## Your goal
Nothing below is to be printed except the lines between the line holding "This screenshot has width=2576, height=1404." and the line holding "Viewport: 1150px width, 755px height.", inclusive, each exactly as it appears.
[Exercise data]
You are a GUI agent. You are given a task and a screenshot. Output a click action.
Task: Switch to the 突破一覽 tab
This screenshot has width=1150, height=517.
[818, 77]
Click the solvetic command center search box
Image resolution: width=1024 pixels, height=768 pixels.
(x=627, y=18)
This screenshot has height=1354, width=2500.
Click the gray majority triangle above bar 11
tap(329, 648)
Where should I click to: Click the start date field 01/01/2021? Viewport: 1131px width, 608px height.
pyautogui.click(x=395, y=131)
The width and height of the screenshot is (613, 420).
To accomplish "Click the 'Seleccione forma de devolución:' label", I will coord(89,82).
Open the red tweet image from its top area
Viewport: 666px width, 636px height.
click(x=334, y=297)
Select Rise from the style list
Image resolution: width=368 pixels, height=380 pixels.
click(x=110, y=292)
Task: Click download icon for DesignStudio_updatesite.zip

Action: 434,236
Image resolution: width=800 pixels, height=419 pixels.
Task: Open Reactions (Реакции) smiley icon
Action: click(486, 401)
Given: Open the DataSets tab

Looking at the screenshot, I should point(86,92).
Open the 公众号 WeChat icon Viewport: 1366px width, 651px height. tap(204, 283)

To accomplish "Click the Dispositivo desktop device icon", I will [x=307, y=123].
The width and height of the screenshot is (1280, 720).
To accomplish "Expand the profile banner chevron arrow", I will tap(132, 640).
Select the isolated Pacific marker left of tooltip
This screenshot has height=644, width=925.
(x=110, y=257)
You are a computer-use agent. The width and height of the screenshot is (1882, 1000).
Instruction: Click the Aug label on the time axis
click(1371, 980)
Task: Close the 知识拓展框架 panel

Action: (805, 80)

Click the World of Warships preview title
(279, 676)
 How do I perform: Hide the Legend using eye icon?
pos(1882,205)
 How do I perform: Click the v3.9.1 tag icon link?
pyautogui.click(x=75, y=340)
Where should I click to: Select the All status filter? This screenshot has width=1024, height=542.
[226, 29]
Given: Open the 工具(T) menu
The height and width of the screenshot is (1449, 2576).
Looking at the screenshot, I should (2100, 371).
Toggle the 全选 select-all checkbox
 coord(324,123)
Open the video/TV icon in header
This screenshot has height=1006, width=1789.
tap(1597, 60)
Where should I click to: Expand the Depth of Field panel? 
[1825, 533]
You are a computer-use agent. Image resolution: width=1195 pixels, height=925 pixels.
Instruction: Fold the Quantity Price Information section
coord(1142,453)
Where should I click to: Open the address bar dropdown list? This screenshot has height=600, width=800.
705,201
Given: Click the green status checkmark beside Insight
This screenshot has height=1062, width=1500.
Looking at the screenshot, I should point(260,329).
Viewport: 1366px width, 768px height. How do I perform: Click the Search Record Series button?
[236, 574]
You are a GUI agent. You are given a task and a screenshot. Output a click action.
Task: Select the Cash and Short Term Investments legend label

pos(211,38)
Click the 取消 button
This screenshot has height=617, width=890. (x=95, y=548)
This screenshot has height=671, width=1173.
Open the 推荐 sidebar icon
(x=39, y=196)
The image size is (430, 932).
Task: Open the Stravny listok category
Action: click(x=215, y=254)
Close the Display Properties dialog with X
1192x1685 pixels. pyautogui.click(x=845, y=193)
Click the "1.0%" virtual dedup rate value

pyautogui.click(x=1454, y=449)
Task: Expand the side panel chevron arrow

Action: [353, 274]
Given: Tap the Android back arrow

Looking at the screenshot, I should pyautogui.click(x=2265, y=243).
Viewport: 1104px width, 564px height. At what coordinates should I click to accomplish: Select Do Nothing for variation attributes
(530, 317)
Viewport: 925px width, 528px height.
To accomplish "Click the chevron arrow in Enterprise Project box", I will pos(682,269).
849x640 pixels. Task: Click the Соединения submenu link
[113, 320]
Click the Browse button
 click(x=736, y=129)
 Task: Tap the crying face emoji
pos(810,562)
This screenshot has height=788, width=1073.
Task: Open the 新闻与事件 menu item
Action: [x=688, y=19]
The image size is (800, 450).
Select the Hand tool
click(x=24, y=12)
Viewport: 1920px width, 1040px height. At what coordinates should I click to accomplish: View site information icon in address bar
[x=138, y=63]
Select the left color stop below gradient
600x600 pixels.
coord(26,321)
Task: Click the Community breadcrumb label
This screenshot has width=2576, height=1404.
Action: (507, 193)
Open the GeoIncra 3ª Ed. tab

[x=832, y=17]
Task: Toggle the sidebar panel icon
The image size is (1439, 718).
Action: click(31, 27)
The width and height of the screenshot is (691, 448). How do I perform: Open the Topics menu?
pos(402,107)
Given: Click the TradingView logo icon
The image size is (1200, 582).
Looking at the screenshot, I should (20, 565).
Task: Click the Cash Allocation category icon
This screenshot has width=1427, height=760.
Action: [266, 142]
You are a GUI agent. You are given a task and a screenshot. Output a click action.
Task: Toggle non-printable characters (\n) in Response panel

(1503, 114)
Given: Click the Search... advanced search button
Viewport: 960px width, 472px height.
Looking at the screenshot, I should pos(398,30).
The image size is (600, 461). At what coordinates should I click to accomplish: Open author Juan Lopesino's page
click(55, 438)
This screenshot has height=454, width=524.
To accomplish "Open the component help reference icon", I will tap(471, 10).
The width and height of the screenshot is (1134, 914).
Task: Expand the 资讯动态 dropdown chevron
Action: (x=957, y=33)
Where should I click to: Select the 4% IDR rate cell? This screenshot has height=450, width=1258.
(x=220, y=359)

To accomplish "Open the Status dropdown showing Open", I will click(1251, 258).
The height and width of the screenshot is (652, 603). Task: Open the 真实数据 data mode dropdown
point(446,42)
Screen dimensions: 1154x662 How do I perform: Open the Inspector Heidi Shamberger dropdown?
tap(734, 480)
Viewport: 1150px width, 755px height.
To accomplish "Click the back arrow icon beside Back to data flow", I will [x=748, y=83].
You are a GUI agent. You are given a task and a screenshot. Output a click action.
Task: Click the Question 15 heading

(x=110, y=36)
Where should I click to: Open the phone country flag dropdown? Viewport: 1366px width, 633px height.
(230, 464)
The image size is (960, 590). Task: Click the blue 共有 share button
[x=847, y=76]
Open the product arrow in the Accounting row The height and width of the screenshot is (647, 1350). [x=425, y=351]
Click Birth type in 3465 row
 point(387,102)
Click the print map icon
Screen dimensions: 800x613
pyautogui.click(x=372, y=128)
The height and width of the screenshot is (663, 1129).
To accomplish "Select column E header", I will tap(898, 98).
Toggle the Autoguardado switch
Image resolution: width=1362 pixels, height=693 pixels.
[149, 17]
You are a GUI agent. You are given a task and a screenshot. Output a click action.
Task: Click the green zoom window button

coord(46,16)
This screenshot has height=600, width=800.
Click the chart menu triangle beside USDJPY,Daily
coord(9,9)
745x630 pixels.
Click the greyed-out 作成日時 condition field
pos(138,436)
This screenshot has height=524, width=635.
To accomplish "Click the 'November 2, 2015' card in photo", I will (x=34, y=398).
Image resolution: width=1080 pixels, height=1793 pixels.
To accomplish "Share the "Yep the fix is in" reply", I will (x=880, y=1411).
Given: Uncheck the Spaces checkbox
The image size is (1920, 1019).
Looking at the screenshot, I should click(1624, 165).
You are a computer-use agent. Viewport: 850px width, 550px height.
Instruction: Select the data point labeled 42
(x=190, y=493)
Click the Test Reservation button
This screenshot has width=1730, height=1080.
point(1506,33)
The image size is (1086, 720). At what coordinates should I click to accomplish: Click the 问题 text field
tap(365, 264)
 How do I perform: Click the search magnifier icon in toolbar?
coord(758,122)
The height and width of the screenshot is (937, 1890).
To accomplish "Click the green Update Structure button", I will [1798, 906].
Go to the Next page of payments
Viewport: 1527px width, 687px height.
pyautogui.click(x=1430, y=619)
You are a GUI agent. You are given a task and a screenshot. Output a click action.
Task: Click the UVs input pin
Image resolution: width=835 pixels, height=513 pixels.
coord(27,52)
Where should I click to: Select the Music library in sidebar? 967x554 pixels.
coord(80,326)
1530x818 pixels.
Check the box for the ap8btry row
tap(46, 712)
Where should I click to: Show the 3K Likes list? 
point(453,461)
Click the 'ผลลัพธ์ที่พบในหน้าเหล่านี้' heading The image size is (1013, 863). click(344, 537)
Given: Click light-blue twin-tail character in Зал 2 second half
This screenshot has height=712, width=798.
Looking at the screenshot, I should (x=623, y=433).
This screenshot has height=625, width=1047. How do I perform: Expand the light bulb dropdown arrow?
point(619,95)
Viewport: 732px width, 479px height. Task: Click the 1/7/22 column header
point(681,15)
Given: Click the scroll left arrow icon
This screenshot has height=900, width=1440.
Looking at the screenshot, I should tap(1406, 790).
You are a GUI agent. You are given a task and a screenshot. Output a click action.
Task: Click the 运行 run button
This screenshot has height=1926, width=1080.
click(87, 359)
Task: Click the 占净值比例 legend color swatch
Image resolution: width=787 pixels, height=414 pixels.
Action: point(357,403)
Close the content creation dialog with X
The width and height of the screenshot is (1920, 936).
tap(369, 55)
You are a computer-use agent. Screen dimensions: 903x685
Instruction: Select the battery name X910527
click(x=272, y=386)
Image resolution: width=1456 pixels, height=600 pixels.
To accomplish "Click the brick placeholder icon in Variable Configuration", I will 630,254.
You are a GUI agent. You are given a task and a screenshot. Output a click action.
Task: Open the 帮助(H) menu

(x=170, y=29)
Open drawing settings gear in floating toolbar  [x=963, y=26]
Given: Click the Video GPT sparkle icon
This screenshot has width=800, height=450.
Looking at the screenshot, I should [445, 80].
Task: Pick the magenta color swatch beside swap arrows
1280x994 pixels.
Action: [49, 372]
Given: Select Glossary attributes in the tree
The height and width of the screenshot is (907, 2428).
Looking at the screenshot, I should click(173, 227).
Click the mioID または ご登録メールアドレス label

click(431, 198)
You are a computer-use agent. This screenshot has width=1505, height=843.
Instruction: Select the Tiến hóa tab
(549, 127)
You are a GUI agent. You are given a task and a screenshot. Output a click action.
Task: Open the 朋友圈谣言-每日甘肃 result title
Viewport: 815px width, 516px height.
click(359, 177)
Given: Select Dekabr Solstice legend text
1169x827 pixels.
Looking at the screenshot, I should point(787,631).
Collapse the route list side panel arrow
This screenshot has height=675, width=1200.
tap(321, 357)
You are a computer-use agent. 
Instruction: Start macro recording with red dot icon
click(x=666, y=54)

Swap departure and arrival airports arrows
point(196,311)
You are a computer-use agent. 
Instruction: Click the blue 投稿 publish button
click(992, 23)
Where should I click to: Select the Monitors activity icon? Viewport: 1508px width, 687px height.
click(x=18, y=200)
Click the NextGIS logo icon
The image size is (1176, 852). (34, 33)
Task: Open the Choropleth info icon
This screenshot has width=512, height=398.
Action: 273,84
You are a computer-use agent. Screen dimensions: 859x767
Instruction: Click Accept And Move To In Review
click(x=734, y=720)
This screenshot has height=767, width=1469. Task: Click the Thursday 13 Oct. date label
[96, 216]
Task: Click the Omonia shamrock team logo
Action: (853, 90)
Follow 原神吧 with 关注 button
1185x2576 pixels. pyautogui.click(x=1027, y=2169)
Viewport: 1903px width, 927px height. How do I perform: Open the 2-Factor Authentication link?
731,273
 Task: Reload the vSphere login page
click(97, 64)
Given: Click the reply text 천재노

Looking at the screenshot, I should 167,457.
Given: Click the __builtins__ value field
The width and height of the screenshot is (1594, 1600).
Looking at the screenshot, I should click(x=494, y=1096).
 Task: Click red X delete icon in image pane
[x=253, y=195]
[/Exercise data]
## Solution to this problem
This screenshot has width=2576, height=1404.
Action: (507, 193)
Open the GeoIncra 3ª Ed. tab

[x=832, y=17]
Task: Toggle the sidebar panel icon
The image size is (1439, 718).
Action: click(31, 27)
The width and height of the screenshot is (691, 448). How do I perform: Open the Topics menu?
pos(402,107)
Given: Click the TradingView logo icon
The image size is (1200, 582).
Looking at the screenshot, I should (20, 565).
Task: Click the Cash Allocation category icon
This screenshot has width=1427, height=760.
Action: [266, 142]
You are a GUI agent. You are given a task and a screenshot. Output a click action.
Task: Toggle non-printable characters (\n) in Response panel

(1503, 114)
Given: Click the Search... advanced search button
Viewport: 960px width, 472px height.
Looking at the screenshot, I should pos(398,30).
The image size is (600, 461). At what coordinates should I click to accomplish: Open author Juan Lopesino's page
click(55, 438)
This screenshot has height=454, width=524.
To accomplish "Open the component help reference icon", I will tap(471, 10).
The width and height of the screenshot is (1134, 914).
Task: Expand the 资讯动态 dropdown chevron
Action: (x=957, y=33)
Where should I click to: Select the 4% IDR rate cell? This screenshot has height=450, width=1258.
(x=220, y=359)

To accomplish "Open the Status dropdown showing Open", I will click(1251, 258).
The height and width of the screenshot is (652, 603). Task: Open the 真实数据 data mode dropdown
point(446,42)
Screen dimensions: 1154x662 How do I perform: Open the Inspector Heidi Shamberger dropdown?
tap(734, 480)
Viewport: 1150px width, 755px height.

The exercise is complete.